A table summarizing representative results:

Method	Token Reduction Ratio	Throughput Gain	Accuracy Δ
TPS (Wei et al., 2023)	~65%	1.03–1.64×	+1% to +6%
DiffRate (Chen et al., 2023)	40%	1.5×	–0.16%
VoCo-LLaMA (Ye et al., 18 Jun 2024)	576×	69.6% faster	83.7% retention
TokenCarve (Tan et al., 13 Mar 2025)	4.5×	1.23×	–1.54%

These data confirm both consistent speedup and minimal or even positive performance impact for well-designed compression schemes at aggressive token reduction ratios.

5. Engineering, Deployment, and Resource Considerations

State-of-the-art token compression is hardware-friendly and readily adaptable:

Matrix Multiplication Formulations: Approaches such as Prune and Merge (Mao et al., 30 Mar 2025) and Token Transforming (Zeng et al., 6 Jun 2025) are built upon sparse or block assignment matrices, leveraging efficient, accelerator-friendly operations for real-time deployment.
Training-Free and Plug-and-Play: Several frameworks (TokenCarve, Token Transforming, LaCo) are training-free and universally applicable, requiring no fine-tuning or retraining on specific architectures.
Layer-wise and Residual Architecture: Compressing tokens progressively within the encoder, as opposed to post-encoding, yields smoother representation flow and more faithful information preservation (Liu et al., 3 Jul 2025, Lu et al., 27 Mar 2025).

These designs enable deployment on edge devices, multi-view 3D and real-time applications (Zhang et al., 1 Sep 2024), and context-extending transformer systems for document, video, and audio reasoning (Xing et al., 2 Feb 2025).

6. Limitations, Challenges, and Future Research

Key challenges include:

Sensitivity in Compact ViTs: Token compression plug-ins designed for large models can severely degrade performance in structurally compact transformers due to misalignment of token distributions and pretrained weights, necessitating full retraining or tailored adaptation (Nguyen et al., 13 Jul 2025).
Information Loss under Extreme Compression: Even information-preserving frameworks risk performance drop under very high compression, especially for dense prediction or fine-grained recognition tasks.
Complexity of Compression Policy: Task- and context-aware or differentiable policies complicate the design and integration of selection and merging modules, particularly for joint image–video or multimodal use cases (Yang et al., 12 Dec 2024, Ye et al., 18 Jun 2024).

Active research directions involve developing unified, architecture-adaptive token compression frameworks, expanding end-to-end differentiable (gradient-based) assignment for all vision backbones, and creating adaptive, content-aware, and cross-modal compression policies that balance efficiency, flexibility, and robustness.

7. Summary and Outlook

Vision token compression has emerged as a crucial technology for efficient scaling of transformer-based models in computer vision and multimodal AI. State-of-the-art methods combine rigorous information/attention-driven scoring, flexible assignment via matrix transformation, and adaptive, often instruction- or task-aware, retention, to deliver order-of-magnitude acceleration with minimal or no loss in representation quality.

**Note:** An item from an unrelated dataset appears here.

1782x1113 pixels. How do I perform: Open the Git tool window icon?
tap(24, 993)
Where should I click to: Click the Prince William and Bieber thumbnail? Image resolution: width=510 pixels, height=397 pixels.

The field is moving toward training-free, plug-and-play, and unified frameworks capable of sustaining both global semantic context and local detail, supporting widespread practical deployment and enabling further architectural innovation. As the breadth and complexity of vision–language tasks increase, token compression will play a foundational role in the next wave of scalable, high-performance, and resource-aware models in AI research and applications.